╭─ Records for the exercise

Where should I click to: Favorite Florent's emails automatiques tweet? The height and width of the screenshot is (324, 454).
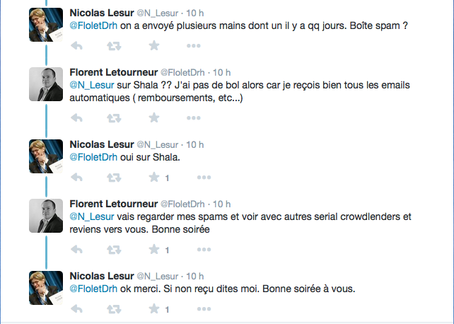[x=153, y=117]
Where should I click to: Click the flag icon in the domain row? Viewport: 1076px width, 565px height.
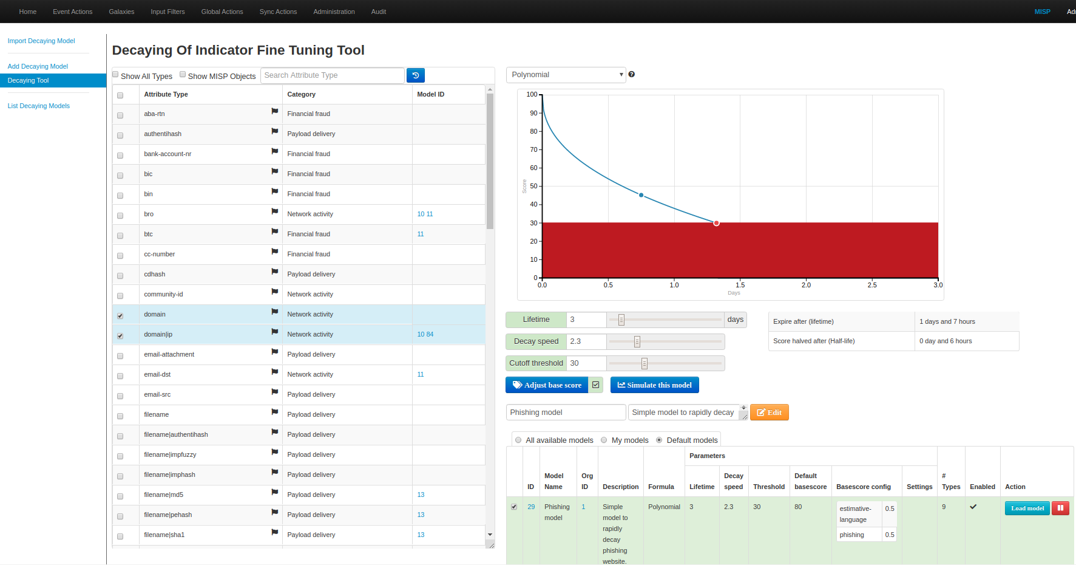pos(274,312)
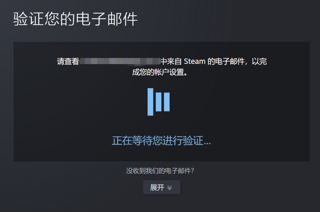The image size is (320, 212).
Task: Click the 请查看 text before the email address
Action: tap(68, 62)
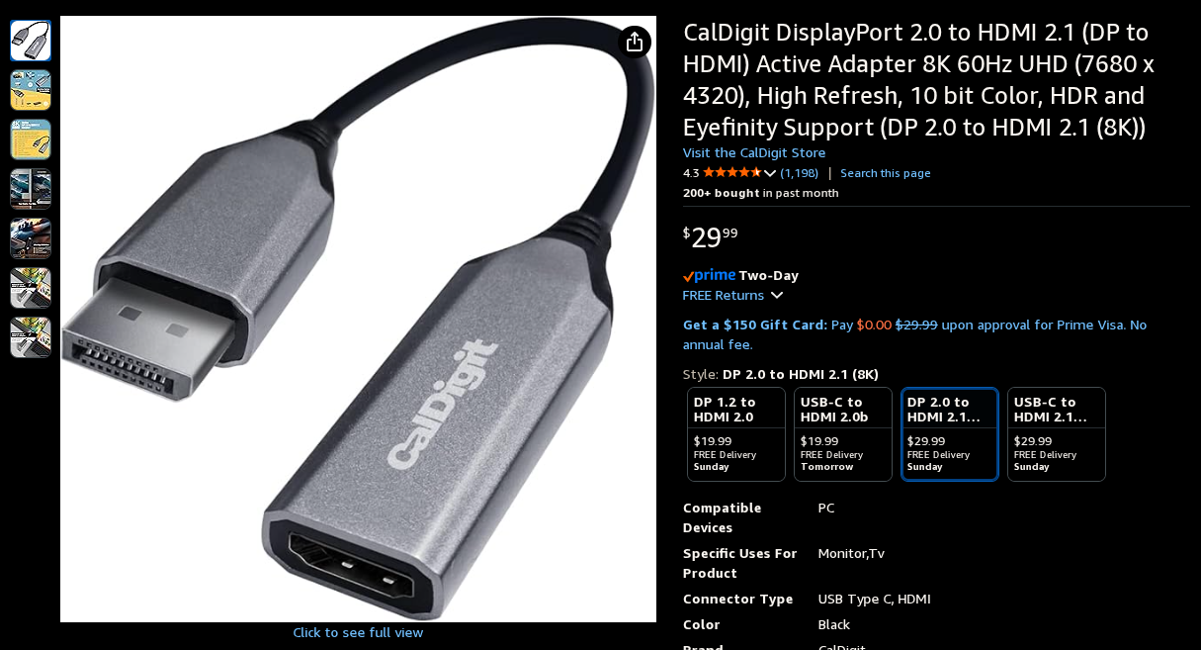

╰─

Task instructions: Repeat the entries word for word and skip the pictures.

Answer to the problem:
Where should I click to: Favorite Florent's emails automatiques tweet? The height and width of the screenshot is (324, 454).
[x=153, y=117]
Where should I click to: Click the flag icon in the domain row? Viewport: 1076px width, 565px height.
pos(274,312)
The image size is (320, 212).
Task: Click the 请查看 text before the email address
Action: tap(68, 62)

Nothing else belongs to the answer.